The UK government needs to borrow a lot of money to cover what it spends in excess of what it gets from taxes. It pays different interest rates on its borrowing depending on how long it wants to borrow for. Money borrowed for a few months is borrowed at around the Bank rate the Bank of England fixes and publishes, currently 4.5%. To borrow for say ten years the government sells ten year bonds to people, pension funds and insurance companies that hold our savings. These bonds take the money off us for the government to spend. The government promises to repay it in ten years time, offering the lender/saver an guaranteed annual rate of interest. This is currently at 4.3%.
The Bank of England has huge influence over how much the government has to pay in interest. By setting a higher Bank rate it usually drags the longer rates upwards. It can say it wants rates to go higher and that will often send them up.

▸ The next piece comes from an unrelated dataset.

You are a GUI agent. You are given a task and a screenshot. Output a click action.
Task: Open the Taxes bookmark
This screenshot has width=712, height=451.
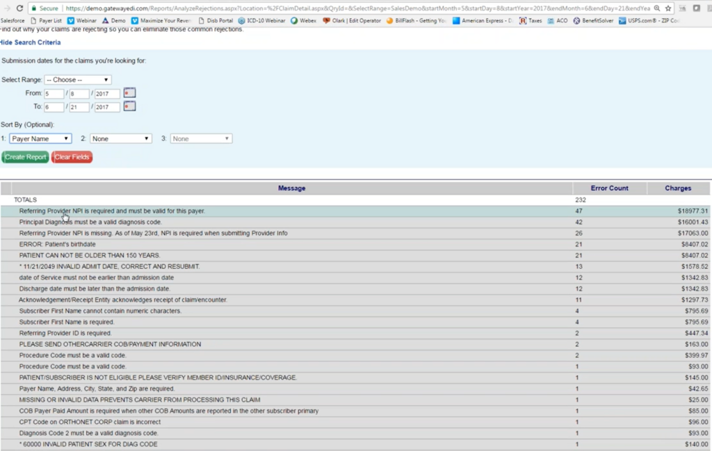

It owns a large quantity of the government bonds which it bought up at very high prices in recent years. It can sell some of these to drive the price of the government bond down which pushes up the interest rate.
By way of simple example if the Bank owned a 1% government bond with no repayment date the bond would trade at £100 per £100 issued paying £1 in interest every year to holders all the time the Bank wanted long rates at 1%. If the Bank wanted to put long rates up to 2% the value of all those bonds would halve to £50 per £100 saved, so the £1 of interest gave the new buyer 2% on the £50 they spent to buy it from the original holder. The losses are lower the shorter the time to repayment of the bond. A 1% 1 year £100 bond would fall by £1 in value to £99 if rates doubled to 2%, so the new buyer would earn the £1 of interest over the year and would be paid back £100 for the £99 he had paid for the bond, giving £1 of gain making £2 in total return.
In 2021 when the Bank of England was wanting to boost inflation and the economy it bought up huge quantities of bonds to keep all rates very low. It allowed the government to borrow ten year money for just 0.2%. Now today it panics about the inflation it has helped create. Last autumn it decided to drive bonds down greatly by announcing a huge sales programme of £80bn a year of sales of bonds just before the mini budget and said it wanted bonds down and rates up. Rate soared to over 4% from the lows of the previous year. The sell off was exaggerated by some geared pension funds having to sell to raise money to pay for bonds they had bought without the money to pay for them in full. In recent days prior to the publication of disappointing inflation figures the Bank again said it wanted rates up and was thinking of selling or cancelling more bonds next year following a review. Bonds were falling as a result before the inflation figures which added to the woes of the market. Bonds are back to similar levels to last autumn. There was no extra selling pressure from overcommitted pension funds this time round.
This should worry the Treasury and Bank. This will make it more difficult to pay for government spending going forward and makes a recession more likely. A recession will increase the deficit, the amount government needs to borrow by depressing tax revenues and hiking spending on the unemployed.
Selling the bonds at large losses is what they call Quantitative tightening. The Bank told Parliament it would have little impact on inflation and they were doing it just to reduce the size of their balance sheet as a technical exercise. I think they are wrong about all of that. I think big sales at losses destabilise markets and raise interest rates more than needed. If they are right and these sales are unimportant to their policy why not suspend them to ease market nerves? Holding the bonds until they mature will still bring down the size of the balance sheet in due course and it will spare taxpayers some of the large losses currently running at £12bn a year.